Apply what you read –
1. Answer these from the Pan's Labyrinth commentary:
(a) What qualities does it list for the portrayals of "the other guys"?
(b) What does it say the film borrows from leftist mythology?
(c) According to the writer, what is America wallowing in?
2. Carry on the Pan's Labyrinth commentary from its final sentence.

Source passage –

Question #3... Did Spain learn NOTHING at all from its tragic, terrible, hellish Civil War?
The answer, from watching
Pan's Labyrinth is an emphatic "No." Sixty years later, this film sets the clock back to one-sided pillorying of the other side. Portrayals of "the other guys" as corrupt, barbaric, hypocritical, conniving and without the least humanizing quality is what got Spain into the Civil War in the first place. And then, the film borrows completely from the leftist mythology which is getting replayed in Spain today that the Church was in sympathy with Franco's attrocities.
My thinking is, it's never going to help a social debate to put all evil on the other guy's side. America is wallowing in radical polarization because it's been 150 years since we ended up killing each other in Civiil War. Spain has really no excuse for this kind of short-term memory lapse.
Question #4... Is it that Europeans can't tell a coherent narrative, or that they won't?

Information provided –
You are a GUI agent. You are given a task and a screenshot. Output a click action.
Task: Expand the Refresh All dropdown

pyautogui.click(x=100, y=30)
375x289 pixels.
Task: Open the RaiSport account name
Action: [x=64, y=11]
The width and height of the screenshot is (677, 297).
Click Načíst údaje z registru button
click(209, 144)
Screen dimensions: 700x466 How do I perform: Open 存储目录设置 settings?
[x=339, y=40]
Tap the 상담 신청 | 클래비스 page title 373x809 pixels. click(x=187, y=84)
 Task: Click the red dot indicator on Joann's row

Results of the tasks –
1.
(a) Corrupt, barbaric, hypocritical, conniving and without the least humanizing quality.
(b) The idea that the Church was in sympathy with Franco's atrocities.
(c) Radical polarization.

2.
Hollywood takes its cue in narrative principles from Aristotle. Europe, in rebelling against Hollywood-style filmmaking, has had to rebel against Aristotle's
Poetics. This is bad for their movies.
I sat there watching
Pan's ridiculous lurching around from one story to the other without any attention to what the audience needs in storytelling, and wondered how it was that the folks who produced some of the greatest novelists ever, can't seem to pull off a begining, middle and end connected by necessity.
I'm thinking that after centuries of Aesop and Brothers Grimm and national folk tales and Arthurian legends, the Europeans are just plain old sick of a good story. And how's that working for you, Old World?
Question #5... Why are so many Americans raving about this film? (and the corollary) Why are so many Christian Americans raving about this film?
Americans are raving about this film because its leftist message puts in in that genre of "important" film. If a film is "important" in Hollywood, then all of its technical sins are forgiven. Americans are also raving about this film because Hollywood has a deep-seated inferiority complex towards Europeans, that they know about art and we don't. So, when a European makes a halfway coherent story (and
Pan's is definitely coherent. It's just puerile...) the Los Angeles film industry falls allover itself to be on the side of "brave" "amazing" "artistic vision." The fact that the movie is kind of, um, dull, mustn't be spoken.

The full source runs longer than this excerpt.